Le donne africane sono in primo piano anche nella politica, lottando ogni giorno per la pace e supportando processi di democratizzazione, mettendo a rischio la loro stessa vita in paesi spesso segnati da un forte maschilismo e da corruzione. Del resto secondo uno studio dell’Ocse (Organizzazione per la cooperazione e lo sviluppo economico) del 2006 che si occupa di misurare il potere politico ed economico delle donne in 162 paesi, intitolato “Sviluppo, istituzioni e genere”, più potere hanno le donne e maggiore è il successo economico di un paese.

In regioni dove c’è una guerra in corso, le donne stanno, quindi, prendendo il posto degli uomini. Esempi eclatanti sono il Ruanda, oggi diventato il primo paese al mondo con maggioranza di donne al parlamento e la Liberia dove il presidente Ellen Johnson Sirleaf è la prima donna nera nel mondo presidente di uno stato e anche la prima donna eletta come capo di stato in Africa.

Johnson SirleafQuest’anno la Johnson Sirleaf ha vinto il Premio africano per la parità tra sessi (African Gender Award, A.G.A) del Centro panafricano per la parità tra i generi, la pace e lo sviluppo per aver applicato in Liberia le convenzioni internazionali sulle pari opportunità ed essersi fatta promotrice dei diritti delle donne.

Le donne africane sono inoltre in prima linea nella lotta contro le pratiche dell’infibulazione e dalle mutilazioni genitali e sono promotrici di campagne in difesa della salute attraverso un impegno capillare di formazione sanitaria nei villaggi soprattutto contro la malaria e il virus dell’HIV che ogni anno uccidono centinaia di migliaia di bambini in tutto il continente.
La stessa Ellen Johnson Sirleaf, durante la sua campagna elettorale, descriveva la Liberia come un bambino malato che aveva bisogno delle sue cure. Una metafora che può essere allargata a tutto il continente africano e a tutte le sue donne che se ne prendono cura giorno dopo giorno.

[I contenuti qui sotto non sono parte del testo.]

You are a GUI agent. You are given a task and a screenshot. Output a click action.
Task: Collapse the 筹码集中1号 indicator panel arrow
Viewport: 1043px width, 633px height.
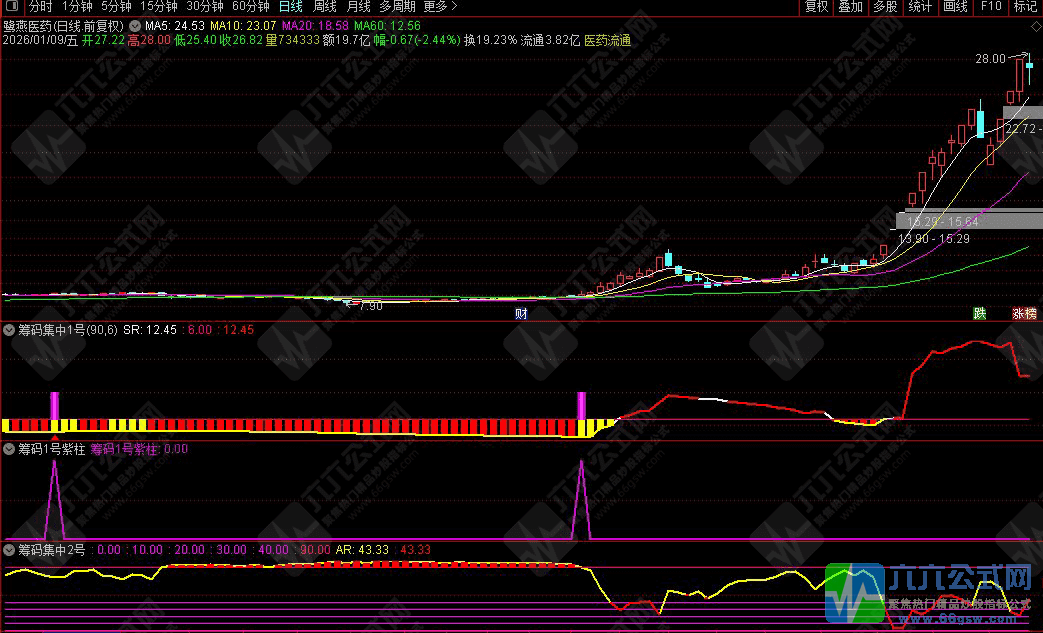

Le donne africane camminano ogni giorno percorrendo chilometri per raggiungere la più vicina fonte di acqua potabile, il mercato, il campo di lavoro, le scuole per quelle più fortunate. Le donne africane camminano trainando il loro continente e lo fanno sorridendo e cantando. Piccoli e grandi traguardi raggiunti un passo dopo l’altro, guardando sempre avanti. Tutte insieme in uno sforzo comune e solidale che va riconosciuto e premiato.